Thank you. A perceptive insight, poignantly presented. And, importantly, a public confession about personal racism as well as systemic racism. You’re teaching us. JS, you rock.
This is helpful reflection. I hope you are right about the meaning of “systemic racism” but I fear that the political establishment has other things in mind.
Humbling. Thank you.
Mr. Schaap, 40 years ago I was four years into my own law enforcement career. Unfortunately, I can relate to your experience. Albeit not quite so stark, what I at times witnessed was uncomfortable to say the least. Thank you for exposing the actual truth minus all the needless conjecture.
Thank you Jim. Subtle and powerful. We all are part of this history.

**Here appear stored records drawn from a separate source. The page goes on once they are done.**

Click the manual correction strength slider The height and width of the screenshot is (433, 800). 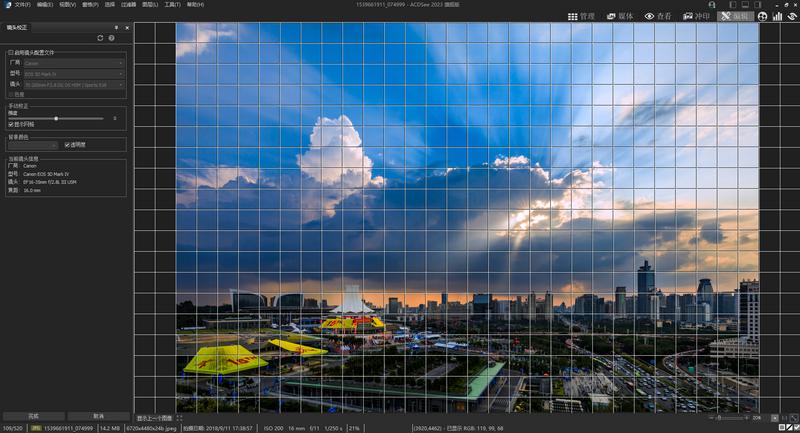[56, 118]
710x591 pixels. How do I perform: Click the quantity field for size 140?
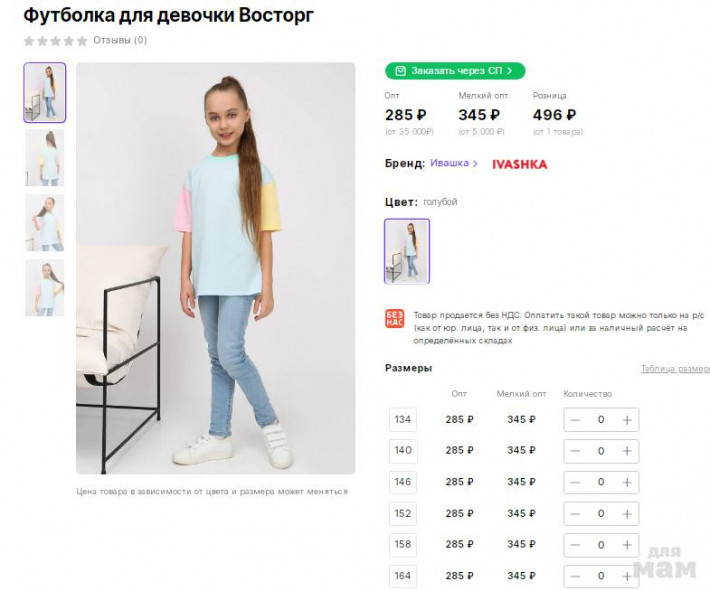601,451

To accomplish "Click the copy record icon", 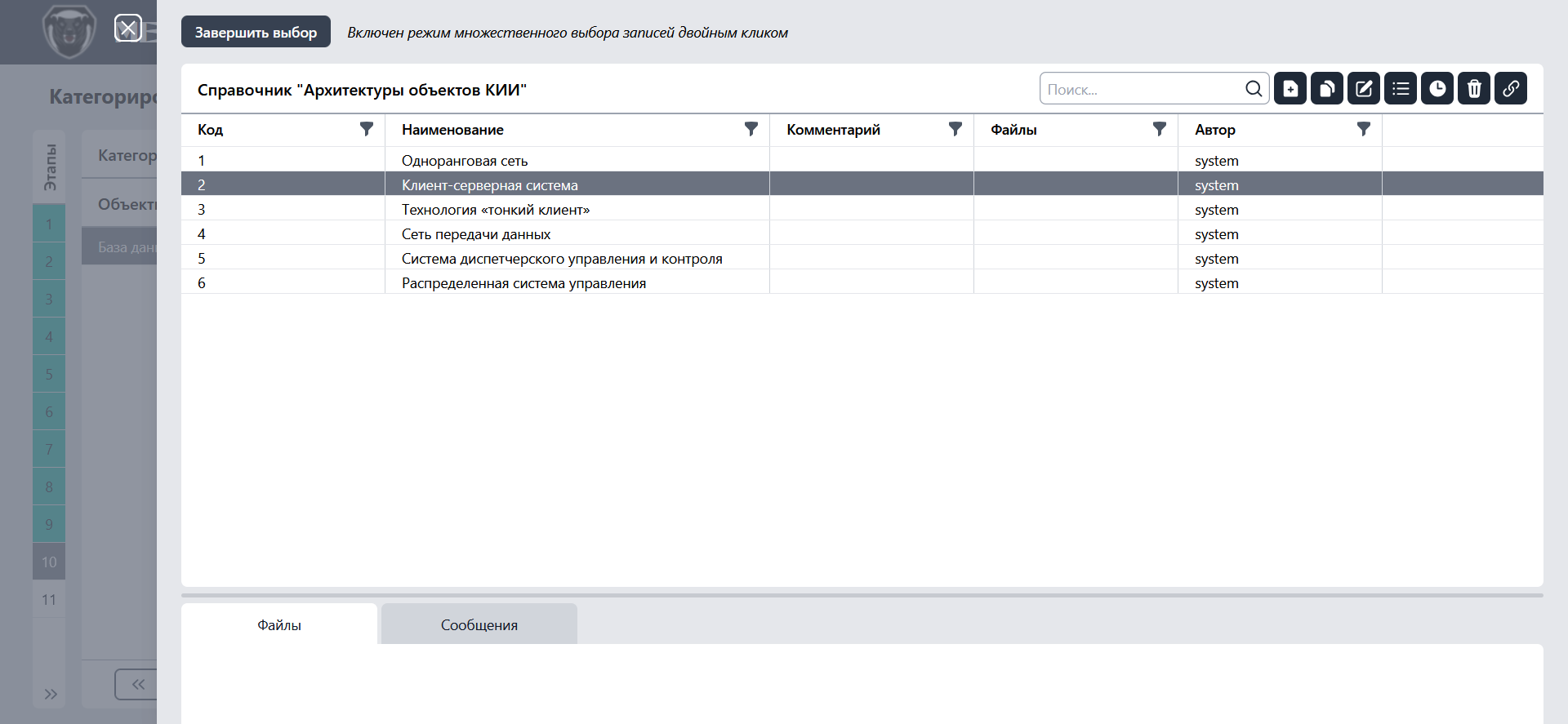I will (x=1327, y=89).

Is there any material difference with racist remarks by cops as they prepare for the night shift, and bigoted condemnation of a high school kid who bravely stood his ground as a dishonest con man tried to goad him?
Can’t we just all get along?
I would say, yes, there is a material difference (though I don’t know the story about the high school kid), and that is the uniform, the badge, the oath, all representing the office. They are officers. I hold to a high view of office (for pastors too) with higher expectations of self-control and self-discipline. But there’s also the history. I don’t know about Florida, but I do know that in New York City, the control and suppression of black people, with violence allowed, was one of the stated jobs of the very first police force in the City.
The kid I was referring to is Nick Sandmann. For about 21 hours, the whole world, including some people around here (ahem) didn’t hesitate to throw the kid under the bus for all the sins they attributed to people just like young Nick. White, male, Trumpian, Toxically masculine. In other words, not enlightened like us Good People around here. And the pastor / professor types, which you hold to a higher standard, trashed the kid. Until the truth , which the media tried to hide, caught up with the lies.
So, that’s why I asked the question above.
Are you watching or have you watched the Haitian filmmaker Raoul Peck’s 2021 documentary, Exterminate All the Brutes? We finished viewing it this morning. When you write “I don’t know about Florida but I do know…”, Mr Peck presents knowledge beyond Florida, beyond NYC.
Jim, Another excellent take on our racism.
Writing that pierces the heart and brain. Thank you.